YOUR GOAL:
Which lines below contain "dụng"? Pull them out.

╔══

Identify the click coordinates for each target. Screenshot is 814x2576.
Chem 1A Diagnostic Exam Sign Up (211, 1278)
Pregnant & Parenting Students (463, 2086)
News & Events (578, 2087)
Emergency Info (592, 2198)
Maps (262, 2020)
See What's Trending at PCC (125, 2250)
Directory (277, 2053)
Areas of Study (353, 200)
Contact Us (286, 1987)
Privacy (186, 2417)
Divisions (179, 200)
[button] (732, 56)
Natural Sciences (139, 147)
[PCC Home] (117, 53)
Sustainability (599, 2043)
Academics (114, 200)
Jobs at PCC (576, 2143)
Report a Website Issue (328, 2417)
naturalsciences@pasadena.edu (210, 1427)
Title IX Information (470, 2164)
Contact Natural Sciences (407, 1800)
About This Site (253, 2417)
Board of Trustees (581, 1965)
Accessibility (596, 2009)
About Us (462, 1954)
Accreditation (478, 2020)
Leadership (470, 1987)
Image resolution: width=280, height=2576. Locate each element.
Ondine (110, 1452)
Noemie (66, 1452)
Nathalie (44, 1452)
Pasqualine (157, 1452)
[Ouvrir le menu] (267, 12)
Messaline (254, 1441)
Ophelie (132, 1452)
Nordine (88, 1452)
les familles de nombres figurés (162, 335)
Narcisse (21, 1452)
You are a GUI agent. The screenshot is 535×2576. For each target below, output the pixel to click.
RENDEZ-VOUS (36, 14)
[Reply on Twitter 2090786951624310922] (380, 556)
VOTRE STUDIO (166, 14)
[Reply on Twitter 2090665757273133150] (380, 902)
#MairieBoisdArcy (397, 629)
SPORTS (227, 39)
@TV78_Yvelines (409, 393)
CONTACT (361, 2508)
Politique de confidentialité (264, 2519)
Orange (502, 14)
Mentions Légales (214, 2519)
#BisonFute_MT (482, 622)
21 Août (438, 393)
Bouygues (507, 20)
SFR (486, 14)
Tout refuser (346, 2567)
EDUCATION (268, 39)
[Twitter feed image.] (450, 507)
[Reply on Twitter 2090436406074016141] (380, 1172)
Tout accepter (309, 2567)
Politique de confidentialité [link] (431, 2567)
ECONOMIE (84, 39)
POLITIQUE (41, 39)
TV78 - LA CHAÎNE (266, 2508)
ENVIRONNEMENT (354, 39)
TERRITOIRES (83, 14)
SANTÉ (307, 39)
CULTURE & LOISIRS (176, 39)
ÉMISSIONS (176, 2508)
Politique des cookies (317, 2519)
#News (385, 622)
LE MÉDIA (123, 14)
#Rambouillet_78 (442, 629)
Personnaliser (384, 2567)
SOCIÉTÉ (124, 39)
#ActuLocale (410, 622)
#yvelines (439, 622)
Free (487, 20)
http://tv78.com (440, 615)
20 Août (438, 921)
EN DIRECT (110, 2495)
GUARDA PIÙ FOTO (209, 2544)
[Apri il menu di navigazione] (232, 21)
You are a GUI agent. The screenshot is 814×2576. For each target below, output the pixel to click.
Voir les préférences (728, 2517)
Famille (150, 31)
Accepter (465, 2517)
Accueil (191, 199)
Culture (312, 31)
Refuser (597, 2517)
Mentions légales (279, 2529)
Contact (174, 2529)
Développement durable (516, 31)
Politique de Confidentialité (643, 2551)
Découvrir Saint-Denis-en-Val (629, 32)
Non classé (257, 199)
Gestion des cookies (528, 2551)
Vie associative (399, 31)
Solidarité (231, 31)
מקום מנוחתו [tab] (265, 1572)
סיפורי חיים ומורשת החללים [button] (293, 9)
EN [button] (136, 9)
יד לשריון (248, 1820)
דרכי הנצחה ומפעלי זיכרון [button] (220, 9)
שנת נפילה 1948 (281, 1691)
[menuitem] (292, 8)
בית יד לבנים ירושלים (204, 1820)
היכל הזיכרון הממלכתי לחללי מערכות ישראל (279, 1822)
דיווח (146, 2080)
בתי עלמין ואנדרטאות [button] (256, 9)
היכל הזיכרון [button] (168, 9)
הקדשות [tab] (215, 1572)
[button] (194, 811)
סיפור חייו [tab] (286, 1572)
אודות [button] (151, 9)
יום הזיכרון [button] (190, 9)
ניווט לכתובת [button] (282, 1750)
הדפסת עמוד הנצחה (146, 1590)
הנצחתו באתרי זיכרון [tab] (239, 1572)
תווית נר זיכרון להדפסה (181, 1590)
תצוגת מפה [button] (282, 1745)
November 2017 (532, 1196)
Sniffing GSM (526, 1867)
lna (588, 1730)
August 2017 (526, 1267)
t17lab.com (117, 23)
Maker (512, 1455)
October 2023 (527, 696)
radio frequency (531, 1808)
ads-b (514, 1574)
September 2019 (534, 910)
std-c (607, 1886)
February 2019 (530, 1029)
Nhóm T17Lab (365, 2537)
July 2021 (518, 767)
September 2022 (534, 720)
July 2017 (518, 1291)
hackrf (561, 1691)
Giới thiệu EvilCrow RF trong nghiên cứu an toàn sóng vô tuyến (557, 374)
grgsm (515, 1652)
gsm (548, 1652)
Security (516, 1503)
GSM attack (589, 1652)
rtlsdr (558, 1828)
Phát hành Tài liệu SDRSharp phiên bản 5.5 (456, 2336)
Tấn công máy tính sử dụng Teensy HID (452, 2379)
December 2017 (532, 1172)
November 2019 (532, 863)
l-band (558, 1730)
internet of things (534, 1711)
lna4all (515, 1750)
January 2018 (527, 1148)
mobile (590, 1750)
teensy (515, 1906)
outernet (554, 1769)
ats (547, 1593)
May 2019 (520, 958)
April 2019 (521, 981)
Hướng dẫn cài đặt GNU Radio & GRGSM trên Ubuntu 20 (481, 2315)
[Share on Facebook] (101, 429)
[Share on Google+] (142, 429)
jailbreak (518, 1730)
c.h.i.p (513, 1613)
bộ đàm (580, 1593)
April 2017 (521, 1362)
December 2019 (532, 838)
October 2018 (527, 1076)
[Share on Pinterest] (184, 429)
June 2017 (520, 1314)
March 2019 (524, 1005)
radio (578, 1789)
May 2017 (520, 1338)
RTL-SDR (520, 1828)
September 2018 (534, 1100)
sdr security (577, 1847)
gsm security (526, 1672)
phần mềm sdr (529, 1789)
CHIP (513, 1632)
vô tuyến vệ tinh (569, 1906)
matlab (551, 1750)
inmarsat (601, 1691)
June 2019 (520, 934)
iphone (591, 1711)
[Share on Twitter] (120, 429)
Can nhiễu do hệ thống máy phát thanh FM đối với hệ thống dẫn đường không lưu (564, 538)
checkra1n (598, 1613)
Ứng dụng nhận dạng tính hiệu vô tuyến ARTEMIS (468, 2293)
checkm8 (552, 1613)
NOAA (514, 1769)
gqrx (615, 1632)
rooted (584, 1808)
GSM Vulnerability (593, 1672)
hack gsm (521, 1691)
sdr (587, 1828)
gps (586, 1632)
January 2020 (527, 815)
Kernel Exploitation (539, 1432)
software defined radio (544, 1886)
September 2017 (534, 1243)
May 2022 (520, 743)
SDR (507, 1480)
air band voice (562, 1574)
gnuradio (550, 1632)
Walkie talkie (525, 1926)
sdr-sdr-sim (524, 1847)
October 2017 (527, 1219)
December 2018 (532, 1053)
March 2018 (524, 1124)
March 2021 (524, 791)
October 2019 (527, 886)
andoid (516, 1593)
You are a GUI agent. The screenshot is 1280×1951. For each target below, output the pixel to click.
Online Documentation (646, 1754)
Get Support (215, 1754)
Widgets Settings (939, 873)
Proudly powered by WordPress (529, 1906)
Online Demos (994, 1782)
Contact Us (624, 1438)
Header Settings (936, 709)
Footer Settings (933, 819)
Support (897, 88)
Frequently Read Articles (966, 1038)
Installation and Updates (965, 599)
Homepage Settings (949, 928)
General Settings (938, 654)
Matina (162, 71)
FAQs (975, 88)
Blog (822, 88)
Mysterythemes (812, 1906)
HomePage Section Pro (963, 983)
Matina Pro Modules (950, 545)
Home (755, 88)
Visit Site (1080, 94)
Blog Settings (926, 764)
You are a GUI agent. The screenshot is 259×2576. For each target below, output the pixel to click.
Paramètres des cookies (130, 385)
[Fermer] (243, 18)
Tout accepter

╚══

TASK ANSWER:
Tấn công máy tính sử dụng Teensy HID (452, 2379)
Ứng dụng nhận dạng tính hiệu vô tuyến ARTEMIS (468, 2293)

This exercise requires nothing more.